### Problem requirements
Answer these questions using the text below on U.S. Treasury yields.
(a) At what level did the yield on the benchmark ten-year note end the week?
(b) Which word did the FOMC drop from its forward policy guidance?
(c) How many times a year is the SEP released?

The secondary market
Yields on U.S. Treasuries fell nearly across the curve in the week ended March 20, 2015. This was driven primarily by the FOMC’s (Federal Open Market Committee’s) monetary policy statement delivered on March 18.
The fall was in the range of 8–20 bps (basis points) in the two-year to 30-year maturity securities. The seven-year, ten-year, and 30-year securities saw yields falling by 20 bps each over the week. Yield on the benchmark ten-year note ended at 1.93%.
Yellen & Co. drives yields down
The FOMC’s decision to drop “patience” from its forward policy guidance after the scheduled March 17–18 meeting was a largely expected move. Usually, it would have signaled an impending rate hike. Although dropping “patience” did open the theoretical possibility of a rate hike in June 2015, it was the largely dovish stance that led to plummeting yields.
It began with Fed Chair Janet Yellen, who said in a press conference, “Just because we removed the word patient from the statement doesn’t mean we are going to be impatient.” The FOMC also dialed down its forecast for economic growth and PCE (personal consumption expenditures) inflation, the Fed’s preferred measure of price rise. Its SEP (summary of economic projections), which is released four times a year, also showed that although most policymakers prefer a rate hike sometime in 2015, they expect its pace to be more gradual than projected in the December 2014 SEP.
You can read more about the FOMC meeting outcome and implications in our series The Fed’s ‘Patience’ is Gone, but Will Things Change from Here?

[Stored dataset items]
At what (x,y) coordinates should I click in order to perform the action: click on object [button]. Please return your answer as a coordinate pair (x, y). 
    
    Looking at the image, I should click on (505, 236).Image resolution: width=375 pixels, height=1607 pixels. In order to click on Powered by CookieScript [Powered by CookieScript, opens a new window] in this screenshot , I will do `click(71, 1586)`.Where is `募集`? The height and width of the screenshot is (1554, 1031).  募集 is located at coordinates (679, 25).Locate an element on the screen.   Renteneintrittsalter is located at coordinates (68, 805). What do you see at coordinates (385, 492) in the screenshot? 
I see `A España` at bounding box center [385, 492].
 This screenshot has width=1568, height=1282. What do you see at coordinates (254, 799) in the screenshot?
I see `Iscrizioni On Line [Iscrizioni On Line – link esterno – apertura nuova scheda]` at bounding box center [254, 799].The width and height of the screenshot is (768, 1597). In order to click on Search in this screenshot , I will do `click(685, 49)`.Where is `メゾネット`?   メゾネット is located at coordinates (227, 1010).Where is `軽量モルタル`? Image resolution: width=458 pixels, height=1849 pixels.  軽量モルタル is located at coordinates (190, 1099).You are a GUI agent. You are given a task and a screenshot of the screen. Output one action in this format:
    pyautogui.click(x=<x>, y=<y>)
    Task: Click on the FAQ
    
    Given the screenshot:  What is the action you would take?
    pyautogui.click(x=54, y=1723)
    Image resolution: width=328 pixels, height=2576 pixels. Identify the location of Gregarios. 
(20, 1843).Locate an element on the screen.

### Answer box
(a) 1.93%
(b) "Patience"
(c) Four times a year